- TASKS FOR THIS EXERCISE -
A - Decide whether each statement below agrees with the passage on hyperglycemia and coronary disease, answering yes or no and quoting the deciding words of the passage. (i) The study included 100 patients with metabolic syndrome, half of whom had type 2 diabetes. (ii) Every patient referred for coronary angiography also underwent intravascular ultrasonography. (iii) The UKPDS found fewer cardiovascular events after ten years of good glycemic control.
B - Pick up the passage on hyperglycemia and coronary disease after its last sentence and continue it.

- TEXT PASSAGE -
Hyperglycemia effect on coronary disease in patients with metabolic syndrome evaluated by intracoronary ultrasonography

  • Beatriz Dal Santo Francisco Bonamichi, 
  • Erika Bezerra Parente, 
  • Ana Carolina Noronha Campos, 
  • Adriano Namo Cury, 
  • João Eduardo Nunes Salles
PLOS
x

Abstract

Introduction

Metabolic syndrome (MS) is characterized by dyslipidemia, central obesity, hypertension and hyperglycemia. However, type 2 diabetes mellitus (T2DM) may or may not be present in metabolic syndrome. MS and T2DM are considered important cardiovascular risk factors, but the role of hyperglycemia in coronary disease is still contested in the literature. Therefore, we decided to evaluate the effect of hyperglycemia on the severity of coronary disease in MS patients, with or without T2DM, submitted to coronary angiography (CA) and intravascular ultrasonography (IVUS).

Materials and methods

This is a cross sectional, observational study with 100 MS patients (50% with T2DM), 60% male. All of the patients had been referred for CA procedures. The obstruction was considered severe when stenosis was greater than 70% and moderate if it was between 50–69%. Patients detected with a moderate obstruction by CA were indicated to IVUS. A minimal luminal area of less than 4mm2 detected by IVUS was also considered severe. IDF criteria were used to define Metabolic Syndrome and T2DM diagnosis was defined according to the American Diabetes Association criteria. Student’s t-test and Pearson Chi-square were used for statistical analysis, considering p < 0.05 statistically significant.

Results and discussion

The majority of T2DM patients presented severe arterial lesions (74% vs 22%, p<0.001). Using CA procedure, 12% of T2DM had moderate obstructions, compared to 38% of the non-diabetic group (p< 0.05). 8% of patients with moderate lesions by CA were diagnosed with a luminal area less than 4mm2 using IVUS. This luminal area was significantly smaller in the T2DM group than in the control group (3.8mm2 ± 2.42. vs 4.6mm2 ± 2.58, p = 0.03).

Conclusion

Patients with MS and T2DM submitted to angiography and IVUS, had more severe coronary lesions compared to MS patients without diabetes. This finding suggests that beyond insulin resistance that is present in MS, hyperglycemia may also play a role in the development of atherosclerotic disease. IVUS was useful for diagnosing 8% of severe cases initially considered to be moderate obstructions when using just CA in this scenario.

Introduction

Insulin resistance with dyslipidemia, central obesity, hypertension and hyperglycemia characterize Metabolic Syndrome (MS)[1]. The prevalence of MS in the United States is about 20–25% and it is considered as important cardiovascular (CV) risk factor as smoking[2]. Type 2 diabetes mellitus (T2DM) is also a major CV risk factor, which may or may not be present in MS. The role of glycemia in macro vascular disease however, is still contested[3].

Atherosclerosis is an insidious disease and it is possibly the most important risk factor for the development of cardiovascular events. Some studies have suggested that the progression to T2DM from insulin resistance status occurs in parallel with the progression of atherosclerosis from endothelial dysfunction[4]. The United Kingdom Prospective Diabetes Study (UKPDS) showed fewer CV events after ten years of good glycemic control[5]. However, other studies, such as ACCORD, ADVANCE and VADT did not[68]. The question that has remained unanswered until now is: what is the real role of hyperglycemia in the pathogenesis of cardiovascular disease? In addition, if hyperglycemia is really an important factor in developing atherosclerosis and cardiovascular events, what is the relevance of glycemic control to avoid these complications?

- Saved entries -

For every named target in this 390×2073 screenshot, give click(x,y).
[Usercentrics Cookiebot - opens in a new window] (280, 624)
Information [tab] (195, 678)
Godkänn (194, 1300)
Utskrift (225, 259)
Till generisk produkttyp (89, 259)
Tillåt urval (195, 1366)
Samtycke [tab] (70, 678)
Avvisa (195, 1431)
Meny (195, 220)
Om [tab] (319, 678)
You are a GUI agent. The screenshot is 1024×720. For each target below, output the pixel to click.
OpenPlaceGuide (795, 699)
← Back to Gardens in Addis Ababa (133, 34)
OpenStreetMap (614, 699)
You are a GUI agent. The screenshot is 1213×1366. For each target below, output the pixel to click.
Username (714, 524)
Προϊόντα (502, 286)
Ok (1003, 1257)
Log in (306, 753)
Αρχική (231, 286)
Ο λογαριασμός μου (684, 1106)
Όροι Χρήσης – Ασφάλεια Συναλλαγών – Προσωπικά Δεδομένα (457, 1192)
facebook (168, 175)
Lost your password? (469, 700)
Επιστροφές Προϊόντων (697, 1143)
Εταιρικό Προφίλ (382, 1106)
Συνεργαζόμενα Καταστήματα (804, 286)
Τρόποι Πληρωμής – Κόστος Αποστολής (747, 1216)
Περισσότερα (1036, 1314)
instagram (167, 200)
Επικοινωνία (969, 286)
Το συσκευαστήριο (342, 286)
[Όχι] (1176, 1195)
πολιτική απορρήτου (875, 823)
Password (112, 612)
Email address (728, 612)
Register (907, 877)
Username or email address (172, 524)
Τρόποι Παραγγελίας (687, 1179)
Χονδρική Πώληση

- ANSWER LIST -
A -
(i) Yes: "100 MS patients (50% with T2DM)"
(ii) No: "Patients detected with a moderate obstruction by CA were indicated to IVUS."
(iii) Yes: "The United Kingdom Prospective Diabetes Study (UKPDS) showed fewer CV events after ten years of good glycemic control"

B -
In our study, we decided to evaluate the severity of coronary atherosclerotic disease in patients with metabolic syndrome, with or without diabetes, to better understand the role of hyperglycemia in the process of atherosclerosis. The primary objective of this study is to evaluate the influence of hyperglycemia on the severity of coronary atherosclerotic disease in patients with MS with or without T2DM, submitted to coronary angiography (CA). The secondary objective is to evaluate the percentage of false negatives for severe coronary disease among patients classified as having moderate obstructions using CA, when submitted to intravascular ultrasonography (IVUS).

Materials and methods

This study was approved by Santa Casa Ethics Committee according to the principles expressed in the Declaration of Helsinki. All patients signed the written informed consent and all these documents are stored at the research center.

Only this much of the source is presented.